Candidate Attack–Defense Directions
The team is prioritizing attack-defense pairs that are both high-impact and tractable in a sandboxed setting:
- Indirect prompt injection via untrusted content: adversarial instructions hidden in emails, scraped pages, or skill documentation that drive unintended tool calls and data exfiltration — paired with content provenance and instruction-isolation defenses.
- Skill supply-chain poisoning: typosquatted or backdoored skills carrying reverse shells, credential-exfiltration webhooks, or malicious “setup” commands — paired with skill scanning, signing, and allowlisting.
- Sandbox escape and privilege escalation: abuse of shell, filesystem, and container access to break isolation or establish persistence — paired with stronger isolation and least-privilege execution.

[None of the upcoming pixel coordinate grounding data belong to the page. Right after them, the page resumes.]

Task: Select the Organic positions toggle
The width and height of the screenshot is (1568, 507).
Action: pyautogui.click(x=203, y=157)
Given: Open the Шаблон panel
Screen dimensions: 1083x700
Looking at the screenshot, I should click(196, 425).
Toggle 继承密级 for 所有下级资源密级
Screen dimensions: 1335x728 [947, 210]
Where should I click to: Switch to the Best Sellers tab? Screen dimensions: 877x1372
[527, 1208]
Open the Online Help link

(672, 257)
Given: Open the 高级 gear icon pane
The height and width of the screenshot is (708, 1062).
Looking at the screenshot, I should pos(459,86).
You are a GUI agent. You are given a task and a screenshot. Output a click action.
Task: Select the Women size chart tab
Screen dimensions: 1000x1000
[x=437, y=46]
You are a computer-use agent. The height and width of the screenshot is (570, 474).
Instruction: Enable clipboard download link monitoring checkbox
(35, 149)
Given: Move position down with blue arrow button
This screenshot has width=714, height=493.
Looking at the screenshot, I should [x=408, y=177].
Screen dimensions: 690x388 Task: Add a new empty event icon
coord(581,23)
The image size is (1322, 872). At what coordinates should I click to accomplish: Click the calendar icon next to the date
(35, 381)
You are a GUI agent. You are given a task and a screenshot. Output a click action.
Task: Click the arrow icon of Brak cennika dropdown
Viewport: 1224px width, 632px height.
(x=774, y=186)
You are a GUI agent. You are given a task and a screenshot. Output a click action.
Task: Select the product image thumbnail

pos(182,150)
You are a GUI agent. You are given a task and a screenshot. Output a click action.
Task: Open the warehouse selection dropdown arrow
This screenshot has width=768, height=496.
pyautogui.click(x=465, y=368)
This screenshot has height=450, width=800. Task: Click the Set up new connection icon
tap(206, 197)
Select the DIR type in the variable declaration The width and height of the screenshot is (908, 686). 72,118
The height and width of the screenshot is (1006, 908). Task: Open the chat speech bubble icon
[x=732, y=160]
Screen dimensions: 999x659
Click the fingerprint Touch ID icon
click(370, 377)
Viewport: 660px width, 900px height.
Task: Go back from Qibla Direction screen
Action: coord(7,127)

- Memory and configuration poisoning: manipulation of long-lived memory or workspace configuration files to alter agent behavior over time — paired with integrity checks and memory hygiene.
Recent Progress
2026-06-05
The team began building the sandboxed agent environment and drafting the schema for the attack-defense dataset, including categories for injection payloads, skill-based attacks, and benign baselines. Early discussion focused on how to instrument the agent’s tool calls and memory so that attacks are observable and reproducible.
2026-06-02
The project kicked off with a scoping discussion of the OpenClaw-like attack surface and a split into red-team and blue-team tracks. The group agreed to begin with environment setup and dataset construction before running structured attack-defense experiments.
Near-Term Milestones
- Finalize the sandboxed agent environment with full input, tool-call, and memory instrumentation.
- Complete a first version of the attack-defense dataset with injection, skill-poisoning, and benign categories.
- Run an initial red-team pass mapping the agent’s attack surface end to end.
- Implement and evaluate a baseline set of blue-team defenses against that red-team pass.
- Draft a publication plan for AI security and machine-learning venues.
Related Publications
Publication records will be added here as project outputs are released.
Impact Holders
-
Autonomous agent frameworks (OpenClaw and similar)
Agentic AI infrastructure
The project aims to surface and help mitigate security weaknesses in self-hosted, skill-extensible agent frameworks before they are exploited at scale.
-
Agent developers, operators, and skill authors
Primary deployment community
The project targets the people who build, deploy, and extend autonomous agents and need practical guidance on safe configuration, permissioning, and skill vetting.
-
AI safety and security research communities
Broader impact communities
The project contributes a reproducible environment, an attack-defense dataset, and red-team/blue-team findings to the study of agentic AI security.